In this direction of research, we will explore the multiple facets of system infrastructure for deep learning:  accelerator design for distributed execution, model distribution strategy and device placement, and network design, all three individually and as a co-optimization.

Despite the plethora of existing accelerator designs, there is a lack of distributed heterogeneous architectures that are globally optimized for training and inference whilst meeting end-to-end user-level metrics, such as accuracy, latency, and throughput. Accelerators need to be aware of parameter storage and stashing, data transfer patterns, and quantization when processing deep learning models using complex pipelining strategies. In this direction, we aim to devise latency- and throughput-optimized multi-accelerator and multi-node communication primitives designed to achieve high bandwidth and low latency over novel and existing networking fabrics.

Efficient heterogeneous pipeline for large deep learning models

Recommender model training encounters unique challenges, as it is not compute intensive but rather bandwidth and memory bound. In this direction, we leverage training data popularity to devise solutions that can improve the overall efficiency of training these models in a distributed GPU setting. 

We developed one of the first runtime frameworks that efficiently utilizes the memory hierarchy for distributed recommender model training. Frequently Accessed Embeddings (FAE) framework dynamically places frequently accessed data on every GPU while retaining infrequently accessed data on CPUs, thus ensuring high data locality on the more expensive GPU resources. By storing frequently observed training data in faster, compute-proximate GPU memory, the proposed framework successfully eliminates most of the CPU-GPU communication. This also amortizes the cost of computing on data residing in CPU main-memory through efficient pipelining across all the devices (both CPU and GPU) while maintaining the training fidelity. Additionally, for large-scale training we offer offline solutions that can automatically perform workload distribution for general deep learning models.

Domain-specialized solutions for end-to-end data processing pipelines

In this direction of work, we aim to understand the bottlenecks in the end-to-end data processing pipeline for distributed databases, and devise hardware/software acceleration solutions to mitigate them. Distributed databases allow for scalable data storage, synchronous replication, strong consistency and ordering properties, low level caching, and persistence. In such a system, I aim to accelerate the data retrieval, query processing, data pre-processing, and data analytics by determining the common operations across both compute and data storage/retrieval processes. For instance, we can leverage dynamic locality or semantic popularity to cache the hot data, thus mitigating the network and data movement latency across the system stack.

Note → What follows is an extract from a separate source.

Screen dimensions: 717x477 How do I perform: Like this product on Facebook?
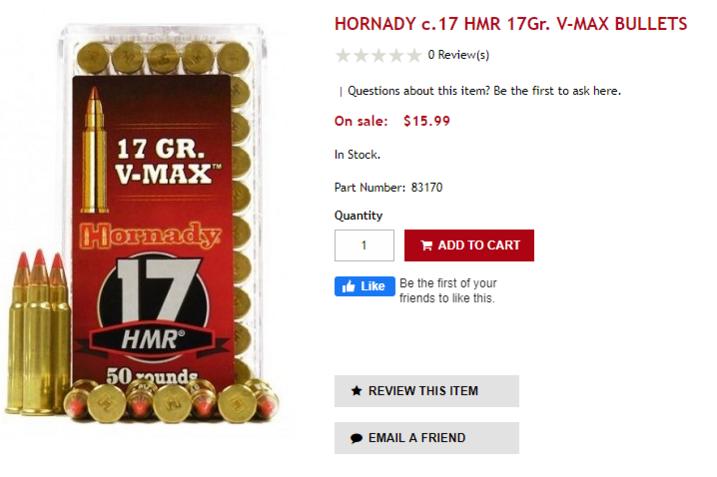coord(364,286)
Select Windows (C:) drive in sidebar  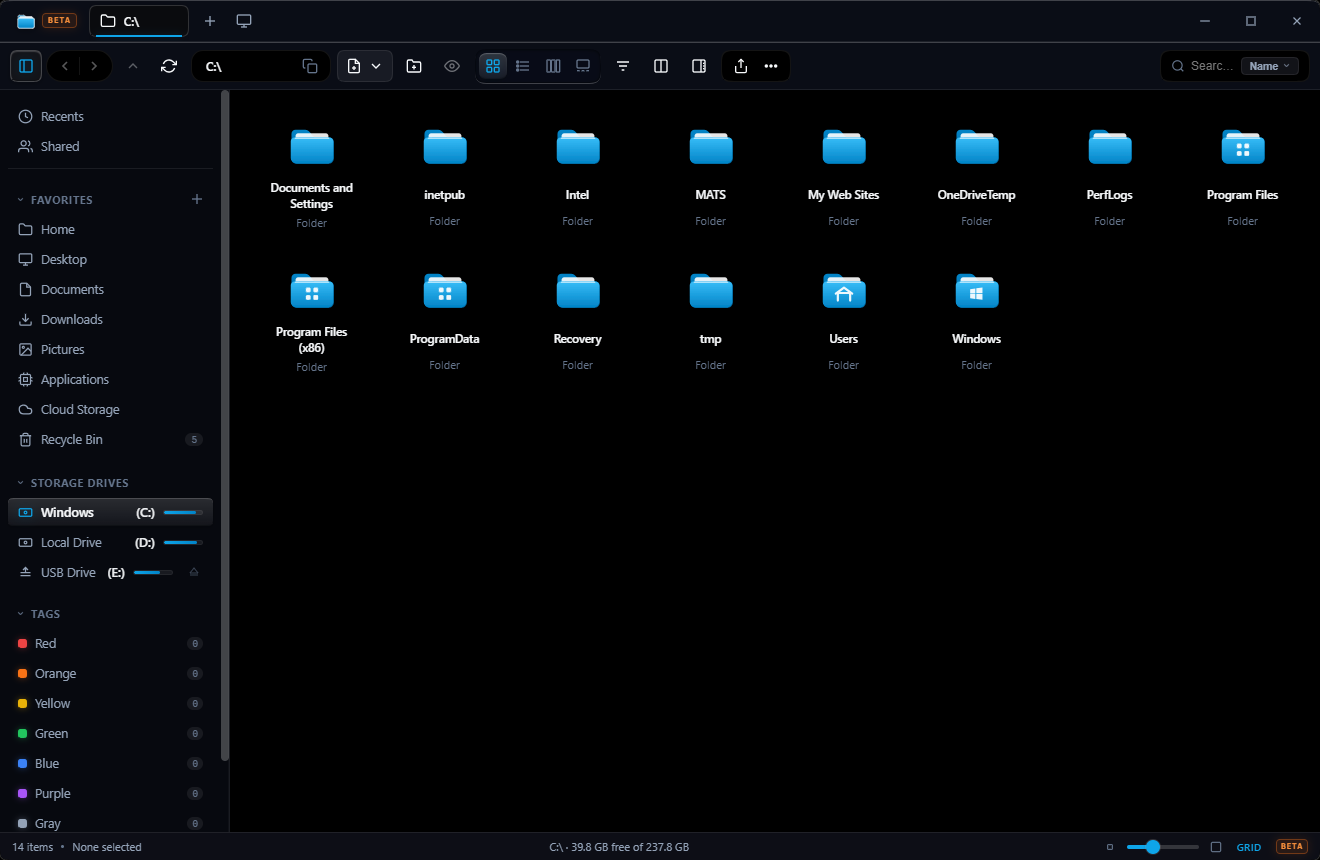click(x=110, y=512)
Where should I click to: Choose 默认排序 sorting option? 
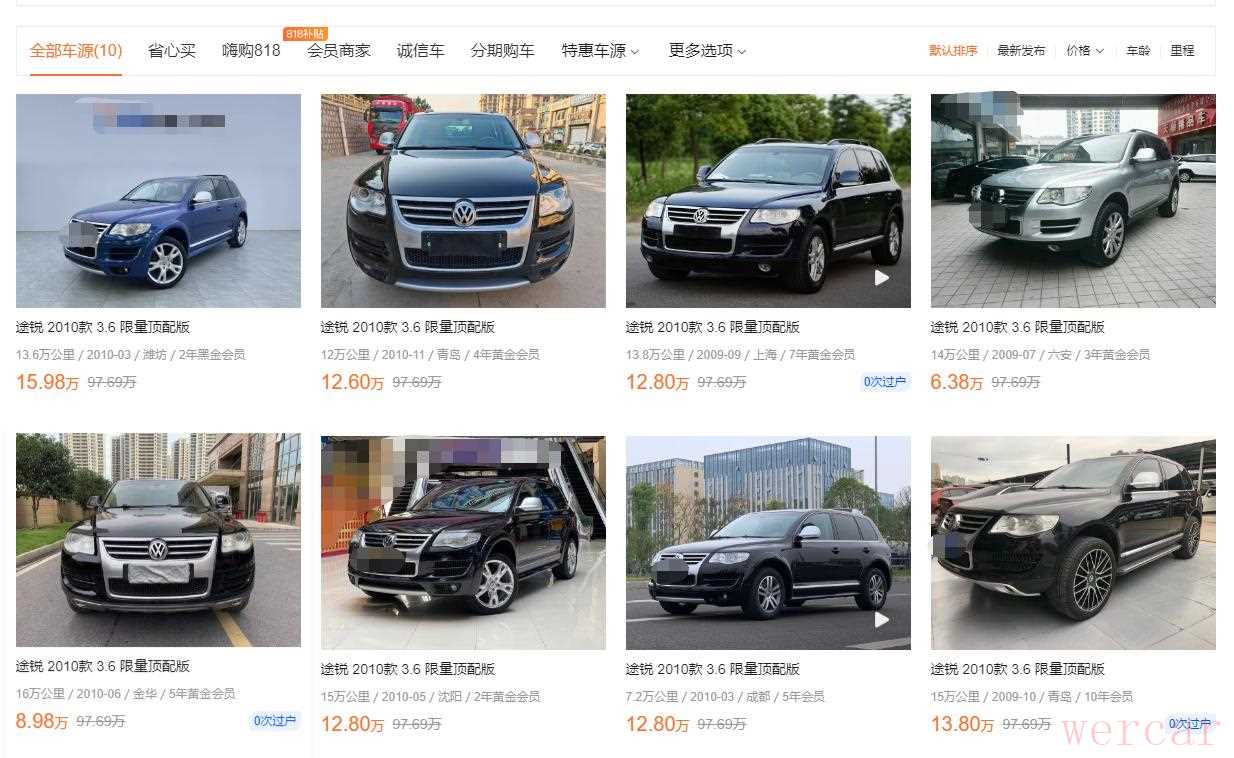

Sustainability-aware compute platforms

The overarching goal of this research thrust is to improve the energy efficiency of distributed systems and develop domain-specialized architectures that are designed by keeping in mind sustainability and low-carbon execution as a first-order consideration. To do so, we aim to benchmark and create mathematical models of power consumption and carbon-impact of various types of applications in data centers. The models would take into account the time of the day applications are deployed, the various components of the stack that are invoked (memory, compute fabric, network), and the average time it takes to complete a task. We plan to perform a detailed analysis on the impact of utilizing different types of compute platforms, such as CPUs, GPUs, and accelerators (ASIC and FPGAs), for compute and data intensive applications. We will then use our mathematical models in tandem with accuracy requirements of the end application to dynamically tune the training and inference process of AI and ML algorithms.

Past Projects

A unified template-based framework for accelerating machine learning

The practicality and applicability of modern acceleration platforms hinges upon the fact that we can provide designs that are programmable from a high-level interface. Domain-specific architecture based solutions necessitate rethinking the entire compute stack, as the traditional stack has always been tailored and optimized for CPUs – the sole processing platform up until recently – and the hardware accelerators have just been an ad-hoc addition to it. 

Thus, we devised TABLA, which leverages the insight that supervised machine learning can often be modeled as stochastic gradient-based optimization. Our work formed the inception of the broader algorithmic template-based acceleration effort in the community. TABLA’s target algorithms iterate over the training data, minimize a loss function, and update the parameters of the model in a way that captures the data patterns. 

For TABLA, stochastic gradient descent forms the abstraction between hardware and software to resolve two conflicting objectives – automation and high performance. To ensure automation, this framework exposes a domain specific language for the user to specify the algorithm, which is then converted into the final accelerator by TABLA’s compiler and design builder. To obtain high performance, the hardware backend is implemented as a hand-optimized template-based architecture comprising the general framework of stochastic gradient. TABLA automatically customizes these templates according to the {learning algorithm, FPGA} pair and generates synthesizable Verilog code. TABLA was presented at the 22nd IEEE Symposium of High Performance Computer Architecture, where it was awarded the Distinguished Paper Award.

We further went on to develop CoSMIC and DNNWEAVER to accelerate classical machine learning at scale and the inference phase of Deep Neural Networks, respectively. Moreover, we extended TABLA’s language and program representation to offer PolyMath that supports cross-domain acceleration, across DSP, Robotics, ML, and Graph Analytics. [HPCA 2016, MICRO 2016, MICRO 2017, ISCA 2018, HPCA 2021, IEEE MICRO 2022]

Approximate computing

In this direction, we devised a set of language annotations that provide the necessary syntax and semantics for approximate hardware design and reuse in Verilog. This was one of the pioneering works to offer systematic language annotations that allow the hardware engineers to relax the accuracy requirements in certain parts of their hardware design, while keeping the critical parts strictly precise. Axilog is coupled with a Relaxability Inference Analysis that automatically infers the relaxable gates and connections from the designer’s annotations. 

In addition to developing techniques that enable approximation, our work MITHRA has tackled the harder problem of controlling quality tradeoffs with approximate accelerators. Approximation techniques often induce randomness in the output, hence we model the tradeoff between benefits from approximation and application quality loss as a statistical optimization problem. This opens the door for controlling error in approximate computing by providing statistical guarantees on unseen data. Our solution is a tightly co-designed hardware-software solution, with components in both compiler and microarchitecture to offer statistical guarantees on the final output quality. [DATE 2015, IEEE MICRO 2016, ISCA 2016, ASPLOS 2017]